Once or twice they had to hush, when the sound of voices carried in from the sidewalk on Washington Street, or a car seemed to pass at an unusually slow speed. On one such instance a beam of light suddenly flooded the grave markers, casting harsh shadows across the lawn. They laid flat, scrambling for those shadows, as the light played back and forth. Mark edged up to the crest of the slope and peered over toward the street.
“Cop car,” he whispered. When the light went out he sighed his relief and resumed his place in the circle. “He’s going.”
“I’m cold,” Alice said, giving a shudder.
“You’re always cold,” Randy replied with a sneer.
Tony gave Randy a warning look, and drew Alice into his arms. She settled, but still shivered.
“It’s always cold,” Tony consoled, rubbing his hands up and down Alice’s arms to no effect.
Once again a warning shush went up, and they all fell silent. Some ways down the hill, toward Oak Street, they could hear the sound of someone walking through the fallen leaves, of hushed voices whispering in the dark. All six of them scurried behind the avenging angel and peered through the night for whatever was coming.
“Zombies.” Mark teased.
“Shhh.” This from Tony.
“Is that Becca Townsend?” Peggy hissed as three teens wandered into view. “God, I hate that little bitch.”
Greg leaned forward, squinting to see. He settled back and shook his head, no. “Too young. Looks a lot like her though.”
“I think it’s Ann,” Mark said. “Becca’s daughter. She’d be about that age now.”
Peggy scowled. “Well the nut doesn’t fall far from the tree. Let’s scare the bejesus out of ‘em.”
“I don’t think we should…” Mark looked to the others for concurrence.

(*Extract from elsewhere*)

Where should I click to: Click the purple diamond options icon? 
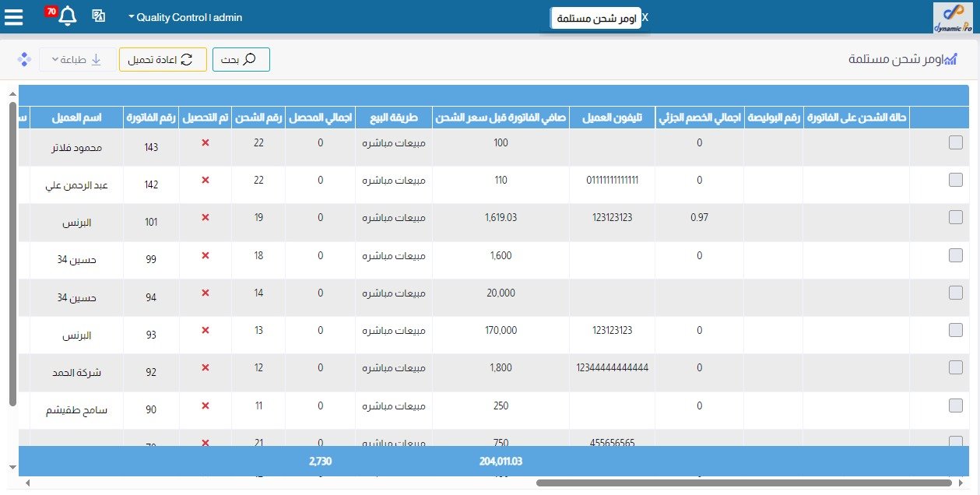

“Oh, come on,” Peggy urged. “It’s been years since we’ve had any fun.”
The three teens drew closer. Henrietta seemed to be a popular locale.

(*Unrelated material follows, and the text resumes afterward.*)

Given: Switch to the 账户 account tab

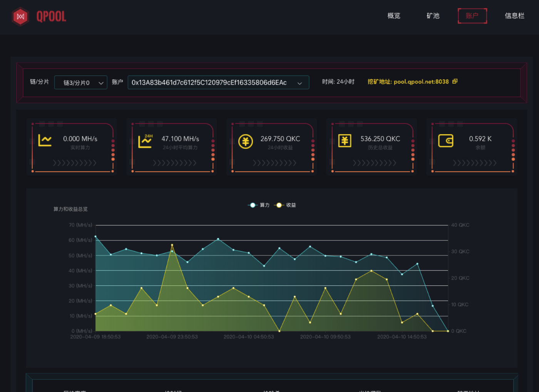Looking at the screenshot, I should coord(472,16).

“OK.” Greg said, and with that the decision was made. As the three teens turned toward the angel the six friends slowly rose up from behind it. Mark must has put the idea in their heads, for they all reached out with stiff arms, miming zombies.
“Brains.” Randy moaned.
The three teenaged girls shirked in terror and ran for the fences, never looking back.
The six friends fell to the ground, laughing out loud.

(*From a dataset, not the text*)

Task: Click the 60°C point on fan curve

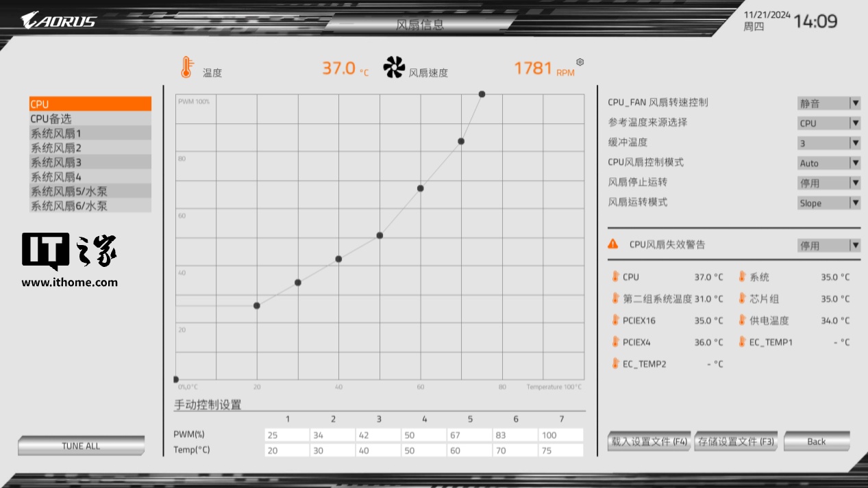Action: click(420, 188)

“Oh, that was great!” Peggy managed to say between guffaws. “Did you see the look on their faces? I bet they peed themselves.”
“Won’t be back here for a while,” Tony said, as he struggled to get up from the ground. “Serves them right for trying to horn in on our spot.” He looked up and saw the clock tower on St. Martin’s and suddenly became somber. “Oh, crap, look at the time.”
They all glanced up. Both hands pointed to twelve.
“Well, it’s been fun,” Greg said.
Randy started to drift away.
“He still hates me, doesn’t he?” Alice asked Tony, glancing toward Randy.
Tony pulled her into a hug. “Don’t worry about Randy, he’ll get over it.”
“If I just hadn’t been late that night–”
He massaged her shoulders and leaned in close. “Don’t blame yourself, Ally. He’s the one that tried to beat the train.”
The clock on St. Martin’s began to chime midnight. As Tony leaned in to give Ally a kiss they all faded into the night.